Il s’est avéré que je n’étais pas trop mauvaise donc ma mère m’a poussée à faire ça sérieusement. Je suis entrée au conservatoire et naturellement je me suis dit que j’allais être danseuse. Je voulais être comme toutes ces belles femmes élancées. Pour moi ça restait logique avec ce fantasme de la femme parfaite dans lequel j’avais été élevée. Je suis longtemps restée dans cette idée.

En sortant du lycée, je me suis posé la question de mon avenir en tant que danseuse. J’étais douée mais pas assez exceptionnelle pour intégrer une grande compagnie prestigieuse. Je me disais que je n’arriverai jamais à atteindre ce niveau.
Alors, je me suis consacrée à la psychologie. J’ai passé ma maîtrise que j’ai adoré suivre. Ça m’a toujours intéressée. Dans la famille on est soit dans le social soit artiste. Moi, je suis un peu au carrefour.
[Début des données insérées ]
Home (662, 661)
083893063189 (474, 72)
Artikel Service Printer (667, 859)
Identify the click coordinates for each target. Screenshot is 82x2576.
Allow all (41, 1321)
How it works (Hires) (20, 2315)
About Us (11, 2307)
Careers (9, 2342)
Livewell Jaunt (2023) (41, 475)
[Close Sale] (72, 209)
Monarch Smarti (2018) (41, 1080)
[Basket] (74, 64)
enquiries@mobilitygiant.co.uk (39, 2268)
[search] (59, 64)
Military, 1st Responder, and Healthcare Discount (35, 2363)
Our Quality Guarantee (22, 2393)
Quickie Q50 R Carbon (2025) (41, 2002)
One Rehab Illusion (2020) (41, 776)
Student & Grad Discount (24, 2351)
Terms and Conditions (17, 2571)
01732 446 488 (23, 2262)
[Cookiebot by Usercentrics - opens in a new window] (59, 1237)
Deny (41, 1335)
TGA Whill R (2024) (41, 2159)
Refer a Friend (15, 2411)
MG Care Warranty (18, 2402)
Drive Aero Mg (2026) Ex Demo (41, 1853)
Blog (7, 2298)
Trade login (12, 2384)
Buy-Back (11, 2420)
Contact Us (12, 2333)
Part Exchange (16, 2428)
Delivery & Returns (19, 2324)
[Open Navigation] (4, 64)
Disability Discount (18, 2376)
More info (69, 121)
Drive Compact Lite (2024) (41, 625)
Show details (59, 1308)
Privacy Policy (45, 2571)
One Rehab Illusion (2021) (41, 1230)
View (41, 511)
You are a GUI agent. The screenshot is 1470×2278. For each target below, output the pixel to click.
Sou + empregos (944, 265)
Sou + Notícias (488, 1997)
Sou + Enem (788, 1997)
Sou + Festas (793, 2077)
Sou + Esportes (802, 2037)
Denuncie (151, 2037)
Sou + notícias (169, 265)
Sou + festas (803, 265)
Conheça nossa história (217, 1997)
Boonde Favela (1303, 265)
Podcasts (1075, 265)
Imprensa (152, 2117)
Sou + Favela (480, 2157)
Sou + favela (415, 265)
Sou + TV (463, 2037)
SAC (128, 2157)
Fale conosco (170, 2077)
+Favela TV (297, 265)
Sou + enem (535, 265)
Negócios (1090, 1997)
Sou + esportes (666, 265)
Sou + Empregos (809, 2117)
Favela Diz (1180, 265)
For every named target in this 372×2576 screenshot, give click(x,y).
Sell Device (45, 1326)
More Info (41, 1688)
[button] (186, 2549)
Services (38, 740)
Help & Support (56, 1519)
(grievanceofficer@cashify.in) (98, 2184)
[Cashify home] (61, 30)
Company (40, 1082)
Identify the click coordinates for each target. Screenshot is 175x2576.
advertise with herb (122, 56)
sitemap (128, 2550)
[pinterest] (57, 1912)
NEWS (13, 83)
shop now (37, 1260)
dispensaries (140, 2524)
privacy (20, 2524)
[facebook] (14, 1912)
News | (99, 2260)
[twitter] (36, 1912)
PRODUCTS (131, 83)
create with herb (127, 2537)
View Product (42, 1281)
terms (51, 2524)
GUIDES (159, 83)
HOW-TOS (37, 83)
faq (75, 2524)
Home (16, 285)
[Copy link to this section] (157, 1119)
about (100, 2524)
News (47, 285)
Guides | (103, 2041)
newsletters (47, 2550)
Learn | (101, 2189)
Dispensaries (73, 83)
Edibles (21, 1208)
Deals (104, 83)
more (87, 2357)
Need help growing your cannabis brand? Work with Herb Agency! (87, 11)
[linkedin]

Pendant ces années, j’ai rencontré mon futur mari. Il m’a très vite demandé quel était mon rêve. A cette époque c’était encore la danse.
Il m’a pris par la main et m’a dit qu’on allait à Paris pour que je passe mon diplôme d’état. “Tu vas faire ce que tu as toujours voulu faire”. Le rêve. Ça me convenait très bien. Mais là encore, ce n’était pas vraiment ma propre décision.
Ensuite, ce que je vis est génial. On habite à Paris. J’intègre une superbe école. Je me fais des amis fantastiques. J’en chie évidemment mais je fais ce que je pensais vouloir faire.

Et alors que je me sentais super bien, mon mari a pris seul la décision de rentrer à Metz. Je l’aimais énormément alors évidemment je l’ai suivi. On est revenu dans notre région et il a voulu acheter la maison de sa famille. Et là aussi j’ai dit oui.

Ce n’est en aucun cas des choix que je regrette.

Mais je constate qu’ils m’ont été un peu imposés. Il ne m’avait pas vraiment laissé le choix. C’est mon point faible, j’ai beaucoup de mal à prendre des décisions impulsives qui peuvent changer ma vie. Grosso modo, je suis une grosse trouillarde qui n’a pas les couilles de sortir de sa zone de confort.

A cette époque, j’avais l’impression d’avoir tout pour être la plus heureuse. J’avais eu une belle enfance où je n’avais jamais été dans le besoin. Je réussissais ce que j’entreprenais. J’avais des anges qui me protégeaient au-dessus de ma tête.
Mais le conte de fée se termine assez brutalement avec une décision qui, comme d’habitude, ne vient pas de moi.
Mon mari décide de me quitter.

J’ai évidemment tout fait pour sauver notre couple et récupérer celui que je pensais être l’homme de ma vie.
Mais je me suis rendue compte assez vite que si j’étais heureuse avec mon mari, je ne l’étais pas avec moi-même.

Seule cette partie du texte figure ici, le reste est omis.